Meteora has been on my ultimate bucket list since I first saw pictures of it 2-3 years ago. I was so stoked that I finally got to go there! It is one of those breathtakingly beautiful places which no words could truly describe. Everything you will or have heard about its beauty is by no means an exaggeration, trust me.
In this article you’ll find everything you need to know about Meteora and going there. There are some things to be considered and sometimes it’s too annoying to search for hours, so I’ve got you covered.
What is Meteora
It’s a rock formation in the region of Thessaly, Greece with rock pillars as high as 550 m. What is best known for, however, is the complex of Orthodox monasteries built on top of the rocks. Meteora is actually the second most important complex of its kind after Mount Athos.
Although the region was inhabited long long ago, as far as the Neolithic age, the first monks settled here around 9 century A.D. and lived in solitude and worship.

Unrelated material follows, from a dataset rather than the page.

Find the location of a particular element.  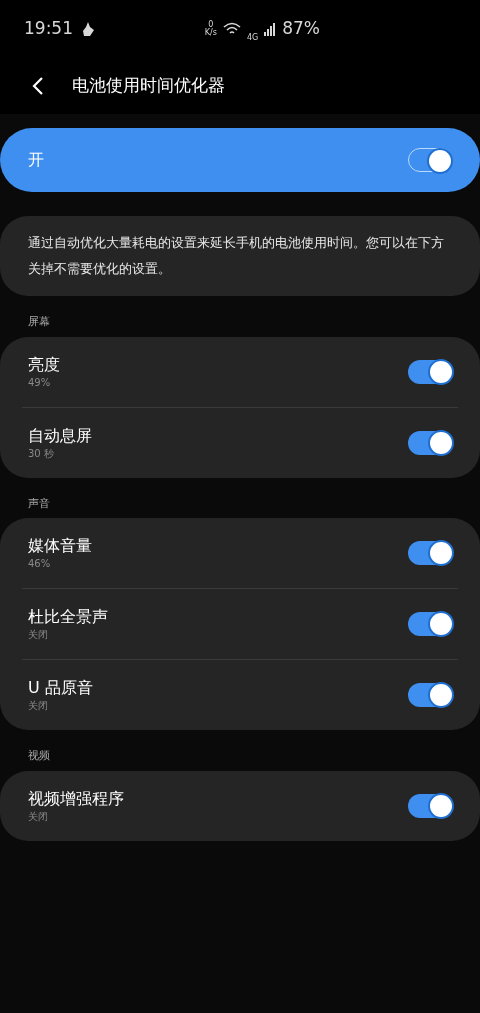

setting-label: 亮度 is located at coordinates (44, 364).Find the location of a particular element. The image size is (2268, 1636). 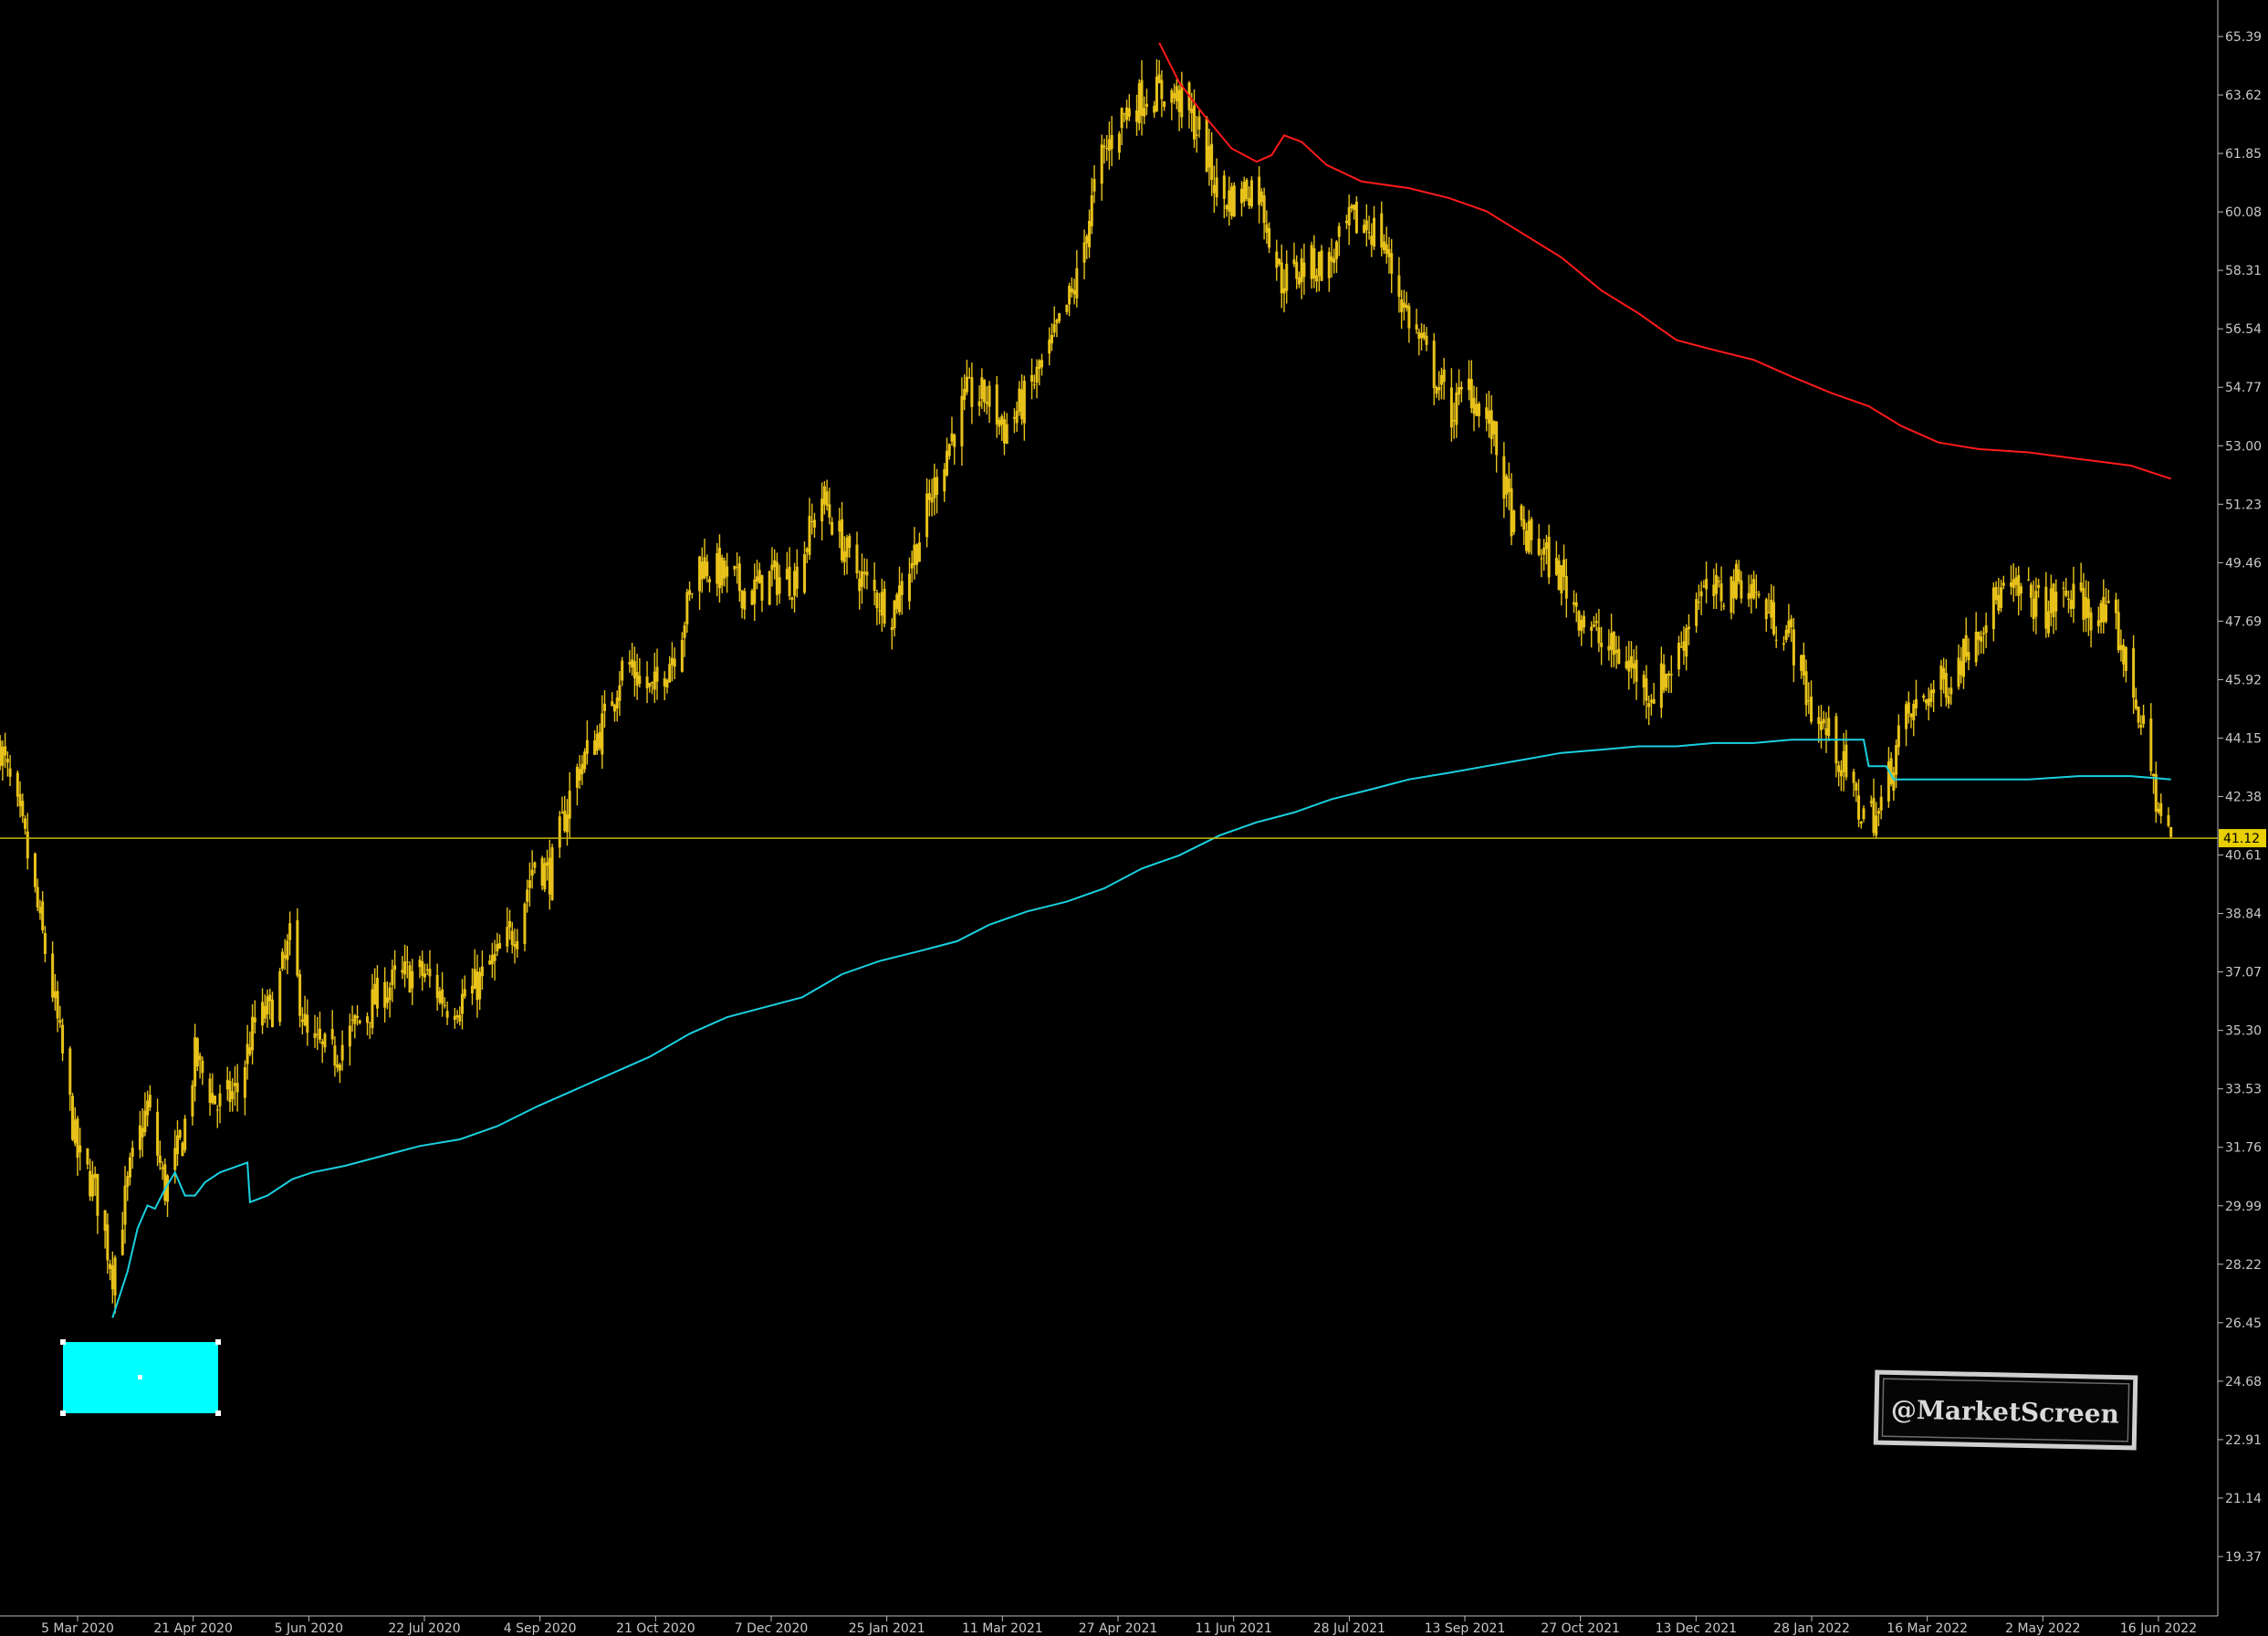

Later on, in the 14th century, the first monasteries were built as a place where monks sought protection from the many Turkish attacks. The monasteries were around 20 and were hardly accessible. Nowadays, only 6 of them can be seen. The whole complex is a perfect example of Byzantine culture and architecture.
Today the monasteries are easily accessed by car or motorbike. You have to climb stairs, though, but I promise you every effort is worth it. We visited 3 out of 6, Varlaam, Great Meteoron and Holy Trinity, and in my opinion these are the most beautiful ones. The entrance fee is 3 euros per monastery. Women in pants and short skirts/dresses are not allowed, but skirts are provided at each of the monasteries.
The monastery of Great Meteoron is the biggest and oldest one. It offers a splendid view to the valley and the Varlaam monastery. It’s a bit harder to go because of the many stairs, but to my surprise it was full of tourists. If you go pay a visit to the museum – historical artifacts from WW2 are stored there.
Holy Trinity is the hardest to access, again with many stairs. What I liked the most about it was how high it was – you get a fascinating view to the other monasteries and also the town of Kalambaka below.
The monastery of Varlaam is the second biggest one and my personal favorite. Once you’re there you really don’t feel that you are on the top of an actual rock!
Roussanou was built in the 16th century and is actually a nun monastery. It is probably the most photographed monastery.
St Nikolaos Anapafsas is the first one you approach (coming from Kastraki) and was built on a vertical rock.
St Stephan monastery is the most easily accessed one because you don’t climb any stairs, just go over a bridge. It is also a nun monastery.
What you need to know
Keep in mind that each day of the week one monastery is closed, you can get the information here.
One thing that bothered me was how much time we would need, because we only had 2 days but we didn’t want to rush things. Since you can get to every monastery by car/motorbike you don’t really have to worry about the time for getting around. However, it would be best to spend at least 2 days, because there is so much more to see apart from the monasteries. There are also caves that used to be inhabited and old ruined monasteries. It is the perfect place for adventurous rock climbers and anyone who loves a good hike. One can also pay a visit to the Theopetra cave, in which signs of human presence from at least 50 000 years ago were found.
It’s needless to say that the whole place is out of a fairy-tail. But there are some spots where you get the best views to the monasteries and the valley. You will see most of them because they are flocked with people but I think every rock you can get to is a pretty good match. One of the most popular spots, however, is located near the Roussanou, next to its parking lot. Another well-known spot is the viewpoint next to Varlaam, also the one right before the Great Meteoron where you get the best view to Varlaam. These are some of the best places to take photos.
A must-do in Meteora is watching the sunset (or sunrise if you are an early bird). For this I suggest going to Psaropetra viewpoint, a bit farther from the Roussanou parking lot. There are always people there, so you won’t miss it!
The valley just before sunset and after rain, Psaropetra viewpoint
Meteora is hands down one of the most beautiful places on Earth and I highly recommend seeing it! The boulders which are “suspended in air” are surrounded by this divine, mystical and magical atmosphere. Once you are there you feel completely serene and ready to get lost.